- [Document passage]

--- Start ---

How to extract all Numbers out of a String using s

2019-03-06 19:09发布

问题:

How to extract all Numbers out of a String with following format using sscanf in C ONLY:

" (3, 2, 4,5, 10 )"

Whitespaces can be everywhere but not between Digits of course. There can be 0 Whitespaces or more at every position.

The String has to have the right format or its an error. " (3,2, " is an error for example. Every Character that's not an whitespace or part of the format is an error

Using only sscanf (its not optional)

My Idea, of course, is to while loop with sscanf, but the formatting is my problem

EDIT: The Amount of number inside the brackets can be different. So we can have 0 Numbers or n Numbers inside the brackets. with n being any number. (a,a+1,...,a+n).

EDIT2: Of course its allowed to use everything included in stdio.h, but no extendet librarys

回答1:

Preamble

It seems that the format of the data can be summarized as: white space anywhere; open parenthesis followed by a sequence of one or more plain integers (no signs, no decimal points) separated by commas and terminated by a close parenthesis. Alternatively, there could be zero integers between ( and ).

The data must be processed using sscanf(); there is no stated rule about a single call to sscanf(). One of the advantages of using sscanf() over the file I/O alternatives (scanf(), fscanf(), etc) is that you can retry a scan if necessary.

--- End ---

- [Data section]

--- Start ---

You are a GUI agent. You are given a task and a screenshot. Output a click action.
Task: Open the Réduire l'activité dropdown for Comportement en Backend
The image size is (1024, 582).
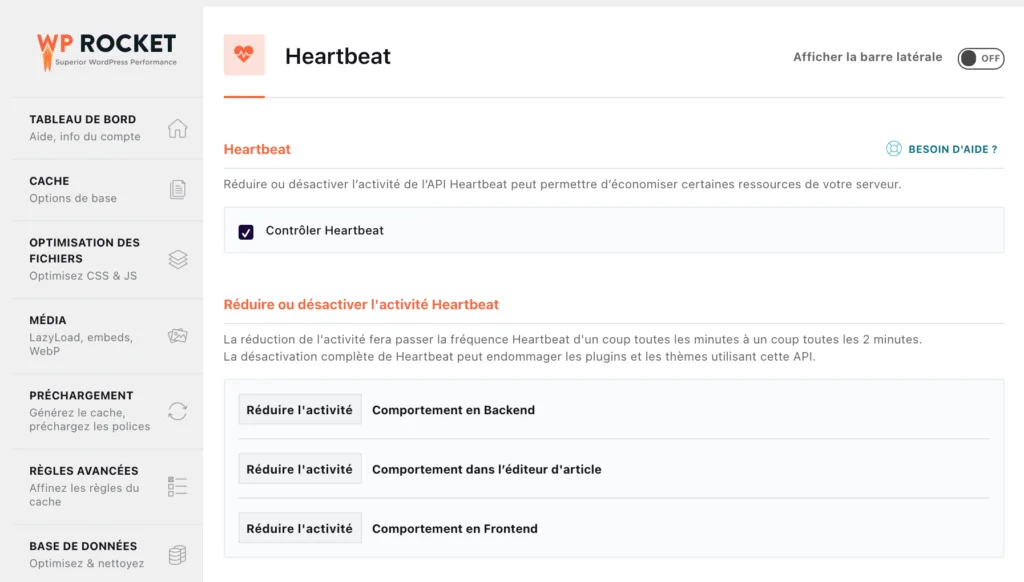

--- End ---

- [What needs to be done] Please carry on the answer in the sscanf thread, starting right after its last sentence.

- [Response]
Note that the scanf() family does not handle 'optional item' very well. White space is mostly trivial — all conversion specifiers except %c, %[…] (scan sets) and %n skip leading white space, and a white space character in a format string matches zero or more white space characters in the input.

Code

The function string_analyzer() does the job; it has a modestly complex interface because it does no I/O itself — it analyzes the string and adds the numbers to an array structure that is passed into the function. It also sets a message that tells the caller a bit about what went wrong. The other functions are support functions (for the struct int_array type) and the test harness (main() plus test_string_analyzer()).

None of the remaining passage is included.